The message of Pride, of being proud of one’s sexuality may not come through as being felt by LGBTQ+ young people in the support that they receive from social services, personal services and foster agencies and their foster carers. It is vital that young LGBTQ+ individuals feel acceptance, encouragement, and support from Children Always First and its foster carers who are able to demonstrate and practice the principles of equality that PRIDE calls for.

 We can remind ourselves of the values that are integral in the message of Pride by reflecting on the following :-

P romote equality and diversity through celebration and activism towards change. 

R espond to the needs of a young LGBTQ+ individual in relation to their sexual or gender identity and expression.

I nspire yourself and other connected professionals to celebrate and commit to the inclusivity and equality of young LGBTQ+ individuals. 

D etermine to continually pursuit positive experiences for the young LGBTQ+ individual.  

E mpower the individual to live authentically through supporting them and by demonstrating courage and bravery in accepting oneself fully.  

 By developing this practice, ourselves, we can express our commitment to supporting our young people, as well as challenging homophobia, transphobia, and biphobia. As a fruend, family, and community leader you are often the first point of contact for a young person to express their identity and sexuality authentically. 

Significant change and improvement to the young LGBTQ+ lives in our care and beyond must be established by us as an active collective and collaborative community.  

“Calling out” or challenging discrimination is not an easy thing to do. It takes bravery, courage, and vulnerability to do so consistently.  Schools, social workers, foster agencies, medical professionals and even our family can make it feel very hard to speak up.  

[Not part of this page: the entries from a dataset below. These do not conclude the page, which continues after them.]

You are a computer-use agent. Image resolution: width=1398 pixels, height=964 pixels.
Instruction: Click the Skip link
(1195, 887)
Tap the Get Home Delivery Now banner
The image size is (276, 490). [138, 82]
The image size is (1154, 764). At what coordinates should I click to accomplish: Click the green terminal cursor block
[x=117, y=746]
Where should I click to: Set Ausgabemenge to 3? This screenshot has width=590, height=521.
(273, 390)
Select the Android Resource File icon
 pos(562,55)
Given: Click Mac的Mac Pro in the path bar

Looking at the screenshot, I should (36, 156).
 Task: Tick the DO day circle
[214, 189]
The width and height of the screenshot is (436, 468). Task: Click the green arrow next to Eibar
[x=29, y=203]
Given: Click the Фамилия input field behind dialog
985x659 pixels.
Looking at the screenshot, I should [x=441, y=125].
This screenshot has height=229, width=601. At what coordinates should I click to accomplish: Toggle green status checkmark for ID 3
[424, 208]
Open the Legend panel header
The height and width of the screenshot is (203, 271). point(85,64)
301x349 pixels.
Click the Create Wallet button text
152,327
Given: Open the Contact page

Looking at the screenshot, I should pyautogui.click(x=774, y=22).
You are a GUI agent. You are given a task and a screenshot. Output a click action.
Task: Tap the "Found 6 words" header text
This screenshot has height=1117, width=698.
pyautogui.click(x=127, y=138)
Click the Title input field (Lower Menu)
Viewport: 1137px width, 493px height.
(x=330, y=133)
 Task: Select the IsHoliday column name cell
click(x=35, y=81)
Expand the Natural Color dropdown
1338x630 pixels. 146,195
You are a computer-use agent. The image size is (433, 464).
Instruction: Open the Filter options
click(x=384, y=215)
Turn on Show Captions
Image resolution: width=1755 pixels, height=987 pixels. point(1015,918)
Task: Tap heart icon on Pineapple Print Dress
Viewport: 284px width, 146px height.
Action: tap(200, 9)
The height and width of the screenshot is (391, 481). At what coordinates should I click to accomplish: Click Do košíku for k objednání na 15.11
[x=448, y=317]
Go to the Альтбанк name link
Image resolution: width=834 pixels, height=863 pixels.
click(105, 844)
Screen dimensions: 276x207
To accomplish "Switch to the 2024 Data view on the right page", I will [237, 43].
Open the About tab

As a professional I always try to remember that we are here to support the child as a complete and unique individual and not just to focus on the aspects of that child that we wish to see, but to allow for the complete expression of their entire personality. One of the reasons why my husband and I chose the Children Always First agency all those years ago was that they value diversity. In addition to training that I have delivered on behalf of the agency I want to do my part to deliver a consistent message about equality in this area and how we can deliver a positive and enriching experience for the LGBTQ+ children in our care.